**EXCERPT TO READ**.
--*--
Communications Coordinator

As an Athletic Trainer, you’ve spent years in school learning subject matter required for both your degree and BOC certification.  Throughout your education, it may not have occurred to you that your learning strategies might be different from the person sitting next to you.

Learning strategies are those techniques or specialized skills that the learner has developed to use in both formal and informal learning situations.1 There may have been subtle signs about your learning strategies, like your preference for a class or instructor, but you may not have really understood the reason behind your preferences.

Now as you work to finish your continuing education (CE) for the Board of Certification (BOC) reporting period ending December 31, 2015, it’s a good time to consider how your individual learning strategy could play a factor in your CE decisions.

For nearly 2 decades, educators studied the concept of learning styles to explore differences in learners with instruments to measure these differences.  Many in the field of adult education began to research the concept of learning strategies as a way to better understand individual differences among learners.1

Modern studies suggest that distinct groups of learners do exist. Inquiries at 2 universities in the United States led to research related to learning strategies and to the development of Assessing The Learning Strategies of AdultS (ATLAS).1  ATLAS can be used for self-assessment to quickly identify your approaches to learning a task.  According to Development of a user-friendly instrument for identifying the learning strategy of adults, ATLAS breaks down learners into 3 categories.
--*--
Word and item position data
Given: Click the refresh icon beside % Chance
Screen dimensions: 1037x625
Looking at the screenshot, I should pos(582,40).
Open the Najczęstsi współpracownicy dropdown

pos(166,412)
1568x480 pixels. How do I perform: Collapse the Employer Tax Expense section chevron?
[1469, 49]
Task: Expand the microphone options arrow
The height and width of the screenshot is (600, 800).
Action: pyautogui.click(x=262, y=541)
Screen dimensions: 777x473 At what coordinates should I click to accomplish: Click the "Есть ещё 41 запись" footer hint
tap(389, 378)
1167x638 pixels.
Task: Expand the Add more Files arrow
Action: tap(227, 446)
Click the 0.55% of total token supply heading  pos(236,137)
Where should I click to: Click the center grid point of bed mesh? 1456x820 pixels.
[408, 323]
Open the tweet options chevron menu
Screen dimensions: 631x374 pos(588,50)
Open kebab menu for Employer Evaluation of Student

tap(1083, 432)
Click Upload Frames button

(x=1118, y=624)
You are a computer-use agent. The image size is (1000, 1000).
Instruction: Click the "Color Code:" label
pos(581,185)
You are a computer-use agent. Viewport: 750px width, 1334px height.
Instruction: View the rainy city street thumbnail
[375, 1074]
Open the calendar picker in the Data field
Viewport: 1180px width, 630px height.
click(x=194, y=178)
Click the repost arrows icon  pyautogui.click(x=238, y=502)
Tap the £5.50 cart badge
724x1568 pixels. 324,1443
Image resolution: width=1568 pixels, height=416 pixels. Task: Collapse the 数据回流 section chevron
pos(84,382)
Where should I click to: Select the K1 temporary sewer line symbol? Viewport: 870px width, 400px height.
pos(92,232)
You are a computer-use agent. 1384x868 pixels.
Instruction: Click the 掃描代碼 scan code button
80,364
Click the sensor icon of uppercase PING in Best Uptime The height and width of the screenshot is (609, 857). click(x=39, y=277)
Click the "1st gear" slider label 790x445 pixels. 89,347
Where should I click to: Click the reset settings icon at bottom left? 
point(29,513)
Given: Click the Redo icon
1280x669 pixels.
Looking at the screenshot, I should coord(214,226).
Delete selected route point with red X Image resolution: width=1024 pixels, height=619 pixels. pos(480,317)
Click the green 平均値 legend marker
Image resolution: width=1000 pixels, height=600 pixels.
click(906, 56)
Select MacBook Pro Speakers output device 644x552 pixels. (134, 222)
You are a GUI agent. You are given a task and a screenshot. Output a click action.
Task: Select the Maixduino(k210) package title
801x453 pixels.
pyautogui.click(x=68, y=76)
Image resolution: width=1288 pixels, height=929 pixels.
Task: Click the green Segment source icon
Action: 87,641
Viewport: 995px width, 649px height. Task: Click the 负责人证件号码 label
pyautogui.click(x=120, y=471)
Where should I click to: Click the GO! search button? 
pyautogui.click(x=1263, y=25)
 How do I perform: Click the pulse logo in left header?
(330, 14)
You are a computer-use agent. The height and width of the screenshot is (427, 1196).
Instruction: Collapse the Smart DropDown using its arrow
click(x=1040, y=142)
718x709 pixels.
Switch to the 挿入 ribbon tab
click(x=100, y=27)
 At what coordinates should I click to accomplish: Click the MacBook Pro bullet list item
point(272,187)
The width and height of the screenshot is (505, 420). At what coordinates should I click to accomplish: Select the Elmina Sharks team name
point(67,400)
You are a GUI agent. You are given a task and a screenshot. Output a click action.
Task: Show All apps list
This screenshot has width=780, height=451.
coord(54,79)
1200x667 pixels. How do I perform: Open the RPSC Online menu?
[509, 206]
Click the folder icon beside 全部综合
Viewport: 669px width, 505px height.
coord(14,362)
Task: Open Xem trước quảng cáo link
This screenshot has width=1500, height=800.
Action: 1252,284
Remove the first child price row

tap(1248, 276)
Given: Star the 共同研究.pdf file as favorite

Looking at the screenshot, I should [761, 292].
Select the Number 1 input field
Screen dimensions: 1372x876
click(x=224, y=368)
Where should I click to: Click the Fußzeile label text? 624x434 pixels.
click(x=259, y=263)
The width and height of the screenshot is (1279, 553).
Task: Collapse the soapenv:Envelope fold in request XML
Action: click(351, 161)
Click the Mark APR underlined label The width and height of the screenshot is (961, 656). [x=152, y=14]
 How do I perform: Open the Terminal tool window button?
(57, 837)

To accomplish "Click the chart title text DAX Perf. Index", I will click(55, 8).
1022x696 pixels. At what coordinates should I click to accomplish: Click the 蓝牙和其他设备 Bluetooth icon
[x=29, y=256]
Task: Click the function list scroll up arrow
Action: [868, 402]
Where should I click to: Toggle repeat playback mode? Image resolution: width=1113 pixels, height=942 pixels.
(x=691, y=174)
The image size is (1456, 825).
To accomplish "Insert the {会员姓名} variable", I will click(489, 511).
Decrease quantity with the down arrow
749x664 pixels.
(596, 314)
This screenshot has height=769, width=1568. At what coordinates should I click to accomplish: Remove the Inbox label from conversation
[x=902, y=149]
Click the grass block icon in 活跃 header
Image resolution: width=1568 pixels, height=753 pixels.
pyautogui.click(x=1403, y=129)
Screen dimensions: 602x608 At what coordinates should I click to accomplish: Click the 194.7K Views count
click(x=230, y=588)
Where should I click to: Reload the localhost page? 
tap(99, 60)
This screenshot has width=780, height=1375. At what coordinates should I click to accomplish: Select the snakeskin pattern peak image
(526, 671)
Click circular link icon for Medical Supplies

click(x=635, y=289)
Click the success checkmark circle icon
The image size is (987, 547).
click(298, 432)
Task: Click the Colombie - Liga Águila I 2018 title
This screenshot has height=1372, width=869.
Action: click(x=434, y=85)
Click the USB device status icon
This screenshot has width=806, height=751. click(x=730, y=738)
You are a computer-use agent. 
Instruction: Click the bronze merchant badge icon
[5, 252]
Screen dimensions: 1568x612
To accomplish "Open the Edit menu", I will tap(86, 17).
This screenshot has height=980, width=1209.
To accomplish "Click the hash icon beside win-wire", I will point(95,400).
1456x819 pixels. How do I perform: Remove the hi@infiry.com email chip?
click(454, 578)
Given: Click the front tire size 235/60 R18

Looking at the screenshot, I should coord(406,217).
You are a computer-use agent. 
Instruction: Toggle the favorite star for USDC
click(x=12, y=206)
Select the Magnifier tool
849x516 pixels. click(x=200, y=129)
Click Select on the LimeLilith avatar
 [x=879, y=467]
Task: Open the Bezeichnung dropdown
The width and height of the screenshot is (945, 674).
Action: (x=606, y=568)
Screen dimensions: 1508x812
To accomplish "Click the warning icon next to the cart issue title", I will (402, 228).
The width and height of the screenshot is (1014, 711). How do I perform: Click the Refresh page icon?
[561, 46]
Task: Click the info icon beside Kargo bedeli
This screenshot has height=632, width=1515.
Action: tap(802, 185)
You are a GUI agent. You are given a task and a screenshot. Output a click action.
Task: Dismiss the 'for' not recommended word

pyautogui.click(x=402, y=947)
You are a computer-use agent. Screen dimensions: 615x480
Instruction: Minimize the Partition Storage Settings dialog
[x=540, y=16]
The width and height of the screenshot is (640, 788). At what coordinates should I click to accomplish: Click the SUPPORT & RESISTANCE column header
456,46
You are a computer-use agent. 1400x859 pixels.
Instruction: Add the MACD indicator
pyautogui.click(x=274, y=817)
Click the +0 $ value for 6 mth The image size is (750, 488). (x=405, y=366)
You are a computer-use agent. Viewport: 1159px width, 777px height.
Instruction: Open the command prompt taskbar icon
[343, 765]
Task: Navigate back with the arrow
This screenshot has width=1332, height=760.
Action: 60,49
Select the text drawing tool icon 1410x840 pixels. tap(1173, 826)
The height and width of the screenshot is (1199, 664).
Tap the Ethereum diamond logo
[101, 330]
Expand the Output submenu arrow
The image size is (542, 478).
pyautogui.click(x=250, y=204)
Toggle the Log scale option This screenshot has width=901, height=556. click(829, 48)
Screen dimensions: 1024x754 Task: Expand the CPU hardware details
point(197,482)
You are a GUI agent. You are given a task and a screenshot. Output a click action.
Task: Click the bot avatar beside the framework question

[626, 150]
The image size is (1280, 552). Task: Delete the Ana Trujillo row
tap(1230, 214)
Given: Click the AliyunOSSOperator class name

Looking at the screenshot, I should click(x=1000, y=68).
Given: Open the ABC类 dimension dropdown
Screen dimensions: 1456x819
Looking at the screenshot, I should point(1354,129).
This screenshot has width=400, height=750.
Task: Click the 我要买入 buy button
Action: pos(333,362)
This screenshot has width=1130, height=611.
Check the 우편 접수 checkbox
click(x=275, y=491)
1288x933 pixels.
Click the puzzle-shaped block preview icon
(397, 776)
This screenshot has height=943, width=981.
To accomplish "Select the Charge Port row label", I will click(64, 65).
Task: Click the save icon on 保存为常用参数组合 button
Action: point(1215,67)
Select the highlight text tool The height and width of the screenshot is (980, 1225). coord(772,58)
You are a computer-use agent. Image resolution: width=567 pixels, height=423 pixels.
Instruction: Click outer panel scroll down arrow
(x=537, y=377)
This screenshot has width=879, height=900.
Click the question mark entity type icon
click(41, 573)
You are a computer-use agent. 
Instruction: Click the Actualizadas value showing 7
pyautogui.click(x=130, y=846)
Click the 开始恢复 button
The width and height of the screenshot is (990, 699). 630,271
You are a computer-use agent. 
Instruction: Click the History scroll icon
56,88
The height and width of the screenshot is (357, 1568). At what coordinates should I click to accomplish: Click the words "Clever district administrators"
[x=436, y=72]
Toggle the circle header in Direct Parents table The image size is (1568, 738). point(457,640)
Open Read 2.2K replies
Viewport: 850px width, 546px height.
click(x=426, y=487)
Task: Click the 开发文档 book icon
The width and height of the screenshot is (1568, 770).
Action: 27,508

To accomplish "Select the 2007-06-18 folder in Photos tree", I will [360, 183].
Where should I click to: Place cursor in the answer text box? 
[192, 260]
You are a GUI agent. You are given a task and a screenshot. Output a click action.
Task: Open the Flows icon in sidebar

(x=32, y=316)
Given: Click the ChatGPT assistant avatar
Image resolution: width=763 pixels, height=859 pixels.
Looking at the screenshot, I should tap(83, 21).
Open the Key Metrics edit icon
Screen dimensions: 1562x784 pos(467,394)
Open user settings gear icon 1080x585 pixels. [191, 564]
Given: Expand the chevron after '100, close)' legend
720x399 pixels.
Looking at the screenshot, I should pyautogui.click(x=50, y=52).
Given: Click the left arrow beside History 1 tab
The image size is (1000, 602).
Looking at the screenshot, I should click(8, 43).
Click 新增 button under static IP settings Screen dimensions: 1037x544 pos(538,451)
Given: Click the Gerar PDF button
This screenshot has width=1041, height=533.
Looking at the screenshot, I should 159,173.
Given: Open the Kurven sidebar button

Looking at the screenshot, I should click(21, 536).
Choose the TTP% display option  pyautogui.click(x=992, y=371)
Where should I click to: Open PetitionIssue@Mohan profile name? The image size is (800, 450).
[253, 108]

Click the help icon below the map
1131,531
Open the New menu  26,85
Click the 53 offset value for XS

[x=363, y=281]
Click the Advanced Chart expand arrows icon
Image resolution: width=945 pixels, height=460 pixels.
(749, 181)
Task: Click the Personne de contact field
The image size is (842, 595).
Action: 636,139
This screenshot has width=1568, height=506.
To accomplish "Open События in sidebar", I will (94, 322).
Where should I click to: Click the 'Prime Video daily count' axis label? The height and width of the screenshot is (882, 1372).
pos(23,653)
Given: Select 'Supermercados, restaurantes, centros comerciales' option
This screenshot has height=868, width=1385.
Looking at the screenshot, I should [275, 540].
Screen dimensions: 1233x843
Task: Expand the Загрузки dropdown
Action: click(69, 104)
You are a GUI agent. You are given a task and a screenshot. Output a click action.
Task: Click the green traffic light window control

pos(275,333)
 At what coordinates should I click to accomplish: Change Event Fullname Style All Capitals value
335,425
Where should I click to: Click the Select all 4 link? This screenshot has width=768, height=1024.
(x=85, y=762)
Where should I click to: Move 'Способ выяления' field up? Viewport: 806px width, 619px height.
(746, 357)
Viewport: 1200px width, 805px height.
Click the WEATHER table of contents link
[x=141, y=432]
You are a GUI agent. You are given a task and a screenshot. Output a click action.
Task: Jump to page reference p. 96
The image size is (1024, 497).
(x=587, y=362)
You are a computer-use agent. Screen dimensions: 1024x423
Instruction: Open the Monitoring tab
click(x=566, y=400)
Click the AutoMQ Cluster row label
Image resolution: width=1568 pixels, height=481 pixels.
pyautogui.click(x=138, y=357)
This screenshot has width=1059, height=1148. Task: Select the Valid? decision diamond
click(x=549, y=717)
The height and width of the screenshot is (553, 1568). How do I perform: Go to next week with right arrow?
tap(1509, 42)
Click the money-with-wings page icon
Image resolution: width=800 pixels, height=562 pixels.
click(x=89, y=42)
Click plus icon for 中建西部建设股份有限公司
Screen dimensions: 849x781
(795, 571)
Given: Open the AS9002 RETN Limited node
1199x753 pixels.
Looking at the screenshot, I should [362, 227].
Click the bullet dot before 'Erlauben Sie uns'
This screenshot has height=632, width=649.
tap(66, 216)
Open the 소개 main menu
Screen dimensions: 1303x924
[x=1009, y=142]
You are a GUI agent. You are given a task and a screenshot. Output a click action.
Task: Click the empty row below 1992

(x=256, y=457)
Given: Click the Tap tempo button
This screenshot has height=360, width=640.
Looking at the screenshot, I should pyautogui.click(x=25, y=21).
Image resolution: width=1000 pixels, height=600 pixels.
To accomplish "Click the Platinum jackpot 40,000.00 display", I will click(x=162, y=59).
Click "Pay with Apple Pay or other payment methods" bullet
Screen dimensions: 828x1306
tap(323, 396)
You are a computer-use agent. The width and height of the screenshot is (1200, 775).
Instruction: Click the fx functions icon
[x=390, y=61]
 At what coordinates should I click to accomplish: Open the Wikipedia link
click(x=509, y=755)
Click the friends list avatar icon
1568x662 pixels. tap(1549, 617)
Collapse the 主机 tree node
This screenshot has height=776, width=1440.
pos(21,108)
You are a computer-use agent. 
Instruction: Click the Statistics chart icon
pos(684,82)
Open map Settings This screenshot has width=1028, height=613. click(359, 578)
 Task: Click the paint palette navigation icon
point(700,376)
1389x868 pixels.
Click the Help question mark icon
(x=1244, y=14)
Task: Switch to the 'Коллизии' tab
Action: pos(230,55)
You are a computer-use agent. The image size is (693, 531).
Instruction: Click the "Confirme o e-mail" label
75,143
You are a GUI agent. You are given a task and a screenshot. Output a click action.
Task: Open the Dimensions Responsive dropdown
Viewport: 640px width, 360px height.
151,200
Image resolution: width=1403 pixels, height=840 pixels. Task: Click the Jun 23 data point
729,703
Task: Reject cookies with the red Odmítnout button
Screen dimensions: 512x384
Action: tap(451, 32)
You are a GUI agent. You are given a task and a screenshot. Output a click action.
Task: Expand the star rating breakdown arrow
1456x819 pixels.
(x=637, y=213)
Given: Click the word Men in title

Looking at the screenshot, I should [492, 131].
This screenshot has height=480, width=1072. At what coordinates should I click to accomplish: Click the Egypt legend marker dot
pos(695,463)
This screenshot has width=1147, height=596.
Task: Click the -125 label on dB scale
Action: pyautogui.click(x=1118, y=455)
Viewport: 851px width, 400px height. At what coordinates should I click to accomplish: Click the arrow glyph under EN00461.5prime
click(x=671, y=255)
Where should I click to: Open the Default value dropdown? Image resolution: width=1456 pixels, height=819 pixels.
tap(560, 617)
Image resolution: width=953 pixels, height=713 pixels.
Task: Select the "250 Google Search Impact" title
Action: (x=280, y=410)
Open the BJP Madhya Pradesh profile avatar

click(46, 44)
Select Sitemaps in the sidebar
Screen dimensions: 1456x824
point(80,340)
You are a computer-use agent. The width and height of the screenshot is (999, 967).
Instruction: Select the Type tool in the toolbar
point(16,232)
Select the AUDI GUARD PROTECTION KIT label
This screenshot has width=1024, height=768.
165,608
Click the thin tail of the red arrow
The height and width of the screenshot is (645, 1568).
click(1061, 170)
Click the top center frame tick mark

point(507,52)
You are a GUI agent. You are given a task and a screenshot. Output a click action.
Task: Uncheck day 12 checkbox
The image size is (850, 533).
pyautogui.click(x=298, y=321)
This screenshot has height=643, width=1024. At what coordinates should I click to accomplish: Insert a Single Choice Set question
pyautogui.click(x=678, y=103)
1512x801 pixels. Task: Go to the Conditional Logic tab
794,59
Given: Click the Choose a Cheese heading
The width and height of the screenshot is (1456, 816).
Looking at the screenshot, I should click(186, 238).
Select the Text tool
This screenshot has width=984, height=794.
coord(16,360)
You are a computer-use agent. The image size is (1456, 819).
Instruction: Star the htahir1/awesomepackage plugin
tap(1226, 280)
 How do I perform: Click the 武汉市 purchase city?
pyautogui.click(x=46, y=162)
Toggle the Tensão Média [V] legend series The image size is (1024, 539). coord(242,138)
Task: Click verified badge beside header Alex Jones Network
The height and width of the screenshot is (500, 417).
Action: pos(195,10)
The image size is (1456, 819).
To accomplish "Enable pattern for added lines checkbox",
--*--
**WHAT TO DO**.
1. According to the excerpt on learning strategies, when does the BOC reporting period end?
2. Retype the part of the entries that opens with the line containing "Open the tweet options chevron menu" and closes with the line containing "pos(92,232)", including both of those lines.

**TASK-BY-TASK OUTPUTS**.
1. December 31, 2015.

2.
Open the tweet options chevron menu
Screen dimensions: 631x374 pos(588,50)
Open kebab menu for Employer Evaluation of Student

tap(1083, 432)
Click Upload Frames button

(x=1118, y=624)
You are a computer-use agent. The image size is (1000, 1000).
Instruction: Click the "Color Code:" label
pos(581,185)
You are a computer-use agent. Viewport: 750px width, 1334px height.
Instruction: View the rainy city street thumbnail
[375, 1074]
Open the calendar picker in the Data field
Viewport: 1180px width, 630px height.
click(x=194, y=178)
Click the repost arrows icon  pyautogui.click(x=238, y=502)
Tap the £5.50 cart badge
724x1568 pixels. 324,1443
Image resolution: width=1568 pixels, height=416 pixels. Task: Collapse the 数据回流 section chevron
pos(84,382)
Where should I click to: Select the K1 temporary sewer line symbol? Viewport: 870px width, 400px height.
pos(92,232)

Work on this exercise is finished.